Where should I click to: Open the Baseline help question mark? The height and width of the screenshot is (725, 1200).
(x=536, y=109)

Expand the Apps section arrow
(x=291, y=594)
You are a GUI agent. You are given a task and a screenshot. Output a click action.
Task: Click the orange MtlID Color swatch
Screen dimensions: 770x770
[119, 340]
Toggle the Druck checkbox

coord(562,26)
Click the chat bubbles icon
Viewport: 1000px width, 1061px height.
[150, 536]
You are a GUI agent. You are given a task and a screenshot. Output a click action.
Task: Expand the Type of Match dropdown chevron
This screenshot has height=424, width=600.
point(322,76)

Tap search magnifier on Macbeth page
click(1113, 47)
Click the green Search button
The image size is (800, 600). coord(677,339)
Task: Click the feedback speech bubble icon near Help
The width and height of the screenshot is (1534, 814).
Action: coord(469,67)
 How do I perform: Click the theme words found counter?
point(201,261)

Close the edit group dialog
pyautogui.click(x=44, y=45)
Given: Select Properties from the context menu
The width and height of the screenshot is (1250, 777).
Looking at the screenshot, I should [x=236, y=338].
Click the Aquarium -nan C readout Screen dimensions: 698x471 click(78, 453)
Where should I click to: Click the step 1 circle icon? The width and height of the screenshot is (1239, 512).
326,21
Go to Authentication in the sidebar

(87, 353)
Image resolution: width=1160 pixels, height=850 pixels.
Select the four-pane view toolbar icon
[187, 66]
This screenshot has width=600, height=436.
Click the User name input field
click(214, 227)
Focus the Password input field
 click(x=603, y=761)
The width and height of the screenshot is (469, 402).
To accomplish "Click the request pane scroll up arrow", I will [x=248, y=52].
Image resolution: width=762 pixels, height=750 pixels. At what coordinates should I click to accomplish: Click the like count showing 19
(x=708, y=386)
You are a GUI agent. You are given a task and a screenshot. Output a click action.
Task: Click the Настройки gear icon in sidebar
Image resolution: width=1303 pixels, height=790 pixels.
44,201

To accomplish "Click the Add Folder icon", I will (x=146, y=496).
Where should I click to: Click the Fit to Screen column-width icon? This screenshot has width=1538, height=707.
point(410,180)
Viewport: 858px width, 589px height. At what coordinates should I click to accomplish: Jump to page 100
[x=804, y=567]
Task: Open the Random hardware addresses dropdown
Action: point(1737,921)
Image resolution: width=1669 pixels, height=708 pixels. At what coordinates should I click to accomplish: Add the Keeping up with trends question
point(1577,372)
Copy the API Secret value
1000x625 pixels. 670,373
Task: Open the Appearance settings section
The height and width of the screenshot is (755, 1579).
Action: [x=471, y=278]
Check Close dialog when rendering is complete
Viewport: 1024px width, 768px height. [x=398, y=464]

• • • •

> _To do_
The full set of records must be transcribed character for character.

> _Response for this exercise_
Where should I click to: Open the Baseline help question mark? The height and width of the screenshot is (725, 1200).
(x=536, y=109)

Expand the Apps section arrow
(x=291, y=594)
You are a GUI agent. You are given a task and a screenshot. Output a click action.
Task: Click the orange MtlID Color swatch
Screen dimensions: 770x770
[119, 340]
Toggle the Druck checkbox

coord(562,26)
Click the chat bubbles icon
Viewport: 1000px width, 1061px height.
[150, 536]
You are a GUI agent. You are given a task and a screenshot. Output a click action.
Task: Expand the Type of Match dropdown chevron
This screenshot has height=424, width=600.
point(322,76)

Tap search magnifier on Macbeth page
click(1113, 47)
Click the green Search button
The image size is (800, 600). coord(677,339)
Task: Click the feedback speech bubble icon near Help
The width and height of the screenshot is (1534, 814).
Action: coord(469,67)
 How do I perform: Click the theme words found counter?
point(201,261)

Close the edit group dialog
pyautogui.click(x=44, y=45)
Given: Select Properties from the context menu
The width and height of the screenshot is (1250, 777).
Looking at the screenshot, I should [x=236, y=338].
Click the Aquarium -nan C readout Screen dimensions: 698x471 click(78, 453)
Where should I click to: Click the step 1 circle icon? The width and height of the screenshot is (1239, 512).
326,21
Go to Authentication in the sidebar

(87, 353)
Image resolution: width=1160 pixels, height=850 pixels.
Select the four-pane view toolbar icon
[187, 66]
This screenshot has width=600, height=436.
Click the User name input field
click(214, 227)
Focus the Password input field
 click(x=603, y=761)
The width and height of the screenshot is (469, 402).
To accomplish "Click the request pane scroll up arrow", I will [x=248, y=52].
Image resolution: width=762 pixels, height=750 pixels. At what coordinates should I click to accomplish: Click the like count showing 19
(x=708, y=386)
You are a GUI agent. You are given a task and a screenshot. Output a click action.
Task: Click the Настройки gear icon in sidebar
Image resolution: width=1303 pixels, height=790 pixels.
44,201

To accomplish "Click the Add Folder icon", I will (x=146, y=496).
Where should I click to: Click the Fit to Screen column-width icon? This screenshot has width=1538, height=707.
point(410,180)
Viewport: 858px width, 589px height. At what coordinates should I click to accomplish: Jump to page 100
[x=804, y=567]
Task: Open the Random hardware addresses dropdown
Action: point(1737,921)
Image resolution: width=1669 pixels, height=708 pixels. At what coordinates should I click to accomplish: Add the Keeping up with trends question
point(1577,372)
Copy the API Secret value
1000x625 pixels. 670,373
Task: Open the Appearance settings section
The height and width of the screenshot is (755, 1579).
Action: [x=471, y=278]
Check Close dialog when rendering is complete
Viewport: 1024px width, 768px height. [x=398, y=464]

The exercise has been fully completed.